> **What you need to do**: Rewrite the items from the line containing "has width=480, height=854." through the line containing "Looking at the image, I should click on (288, 6).", both included, with "coordinate pair" replaced by "point" and nothing else changed.

> **Information supplied**:
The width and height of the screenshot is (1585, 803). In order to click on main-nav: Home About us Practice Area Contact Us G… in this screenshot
* * *
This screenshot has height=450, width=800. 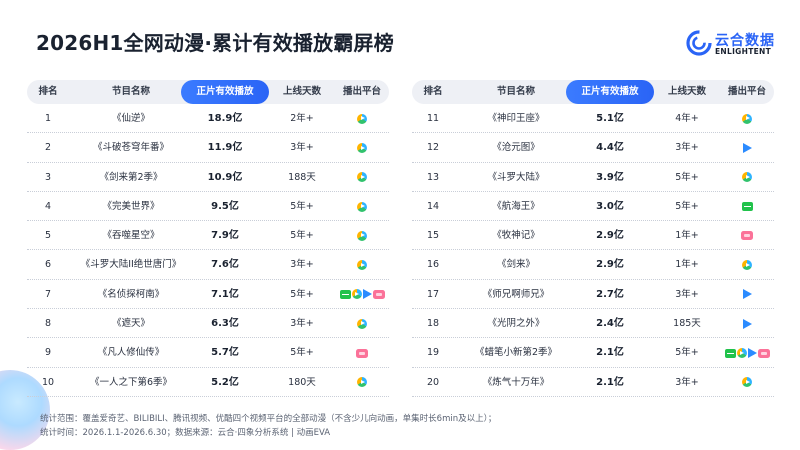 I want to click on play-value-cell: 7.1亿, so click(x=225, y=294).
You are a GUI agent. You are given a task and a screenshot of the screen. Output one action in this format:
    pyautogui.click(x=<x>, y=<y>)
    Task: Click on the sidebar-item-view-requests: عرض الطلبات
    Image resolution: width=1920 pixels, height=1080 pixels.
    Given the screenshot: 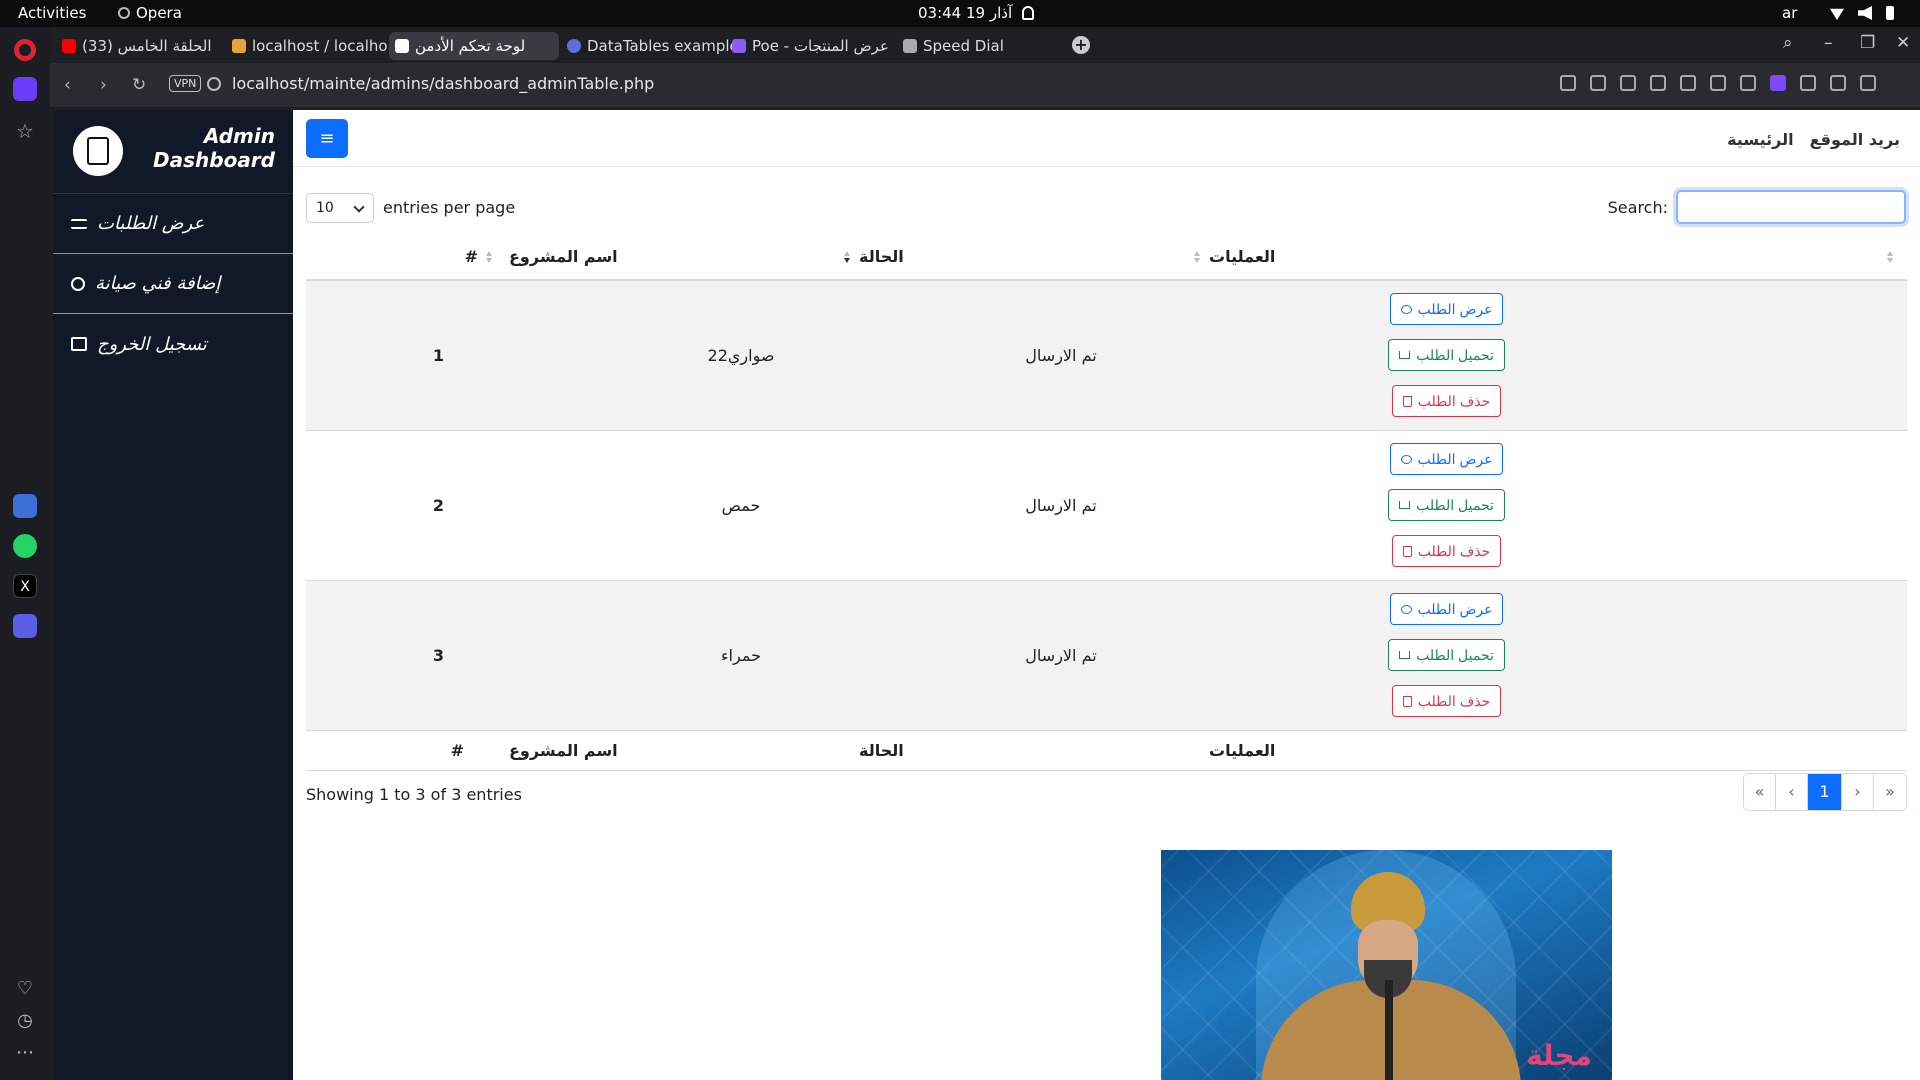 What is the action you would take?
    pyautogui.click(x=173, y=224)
---
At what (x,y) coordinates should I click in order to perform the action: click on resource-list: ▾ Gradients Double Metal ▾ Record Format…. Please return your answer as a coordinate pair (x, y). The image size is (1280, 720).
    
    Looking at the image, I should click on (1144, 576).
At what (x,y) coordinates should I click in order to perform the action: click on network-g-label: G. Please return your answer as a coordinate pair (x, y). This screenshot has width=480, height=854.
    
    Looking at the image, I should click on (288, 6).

> **Task result**:
At what (x,y) coordinates should I click in order to perform the action: click on network-g-label: G. Please return your answer as a point (x, y). This screenshot has width=480, height=854.
    
    Looking at the image, I should click on (288, 6).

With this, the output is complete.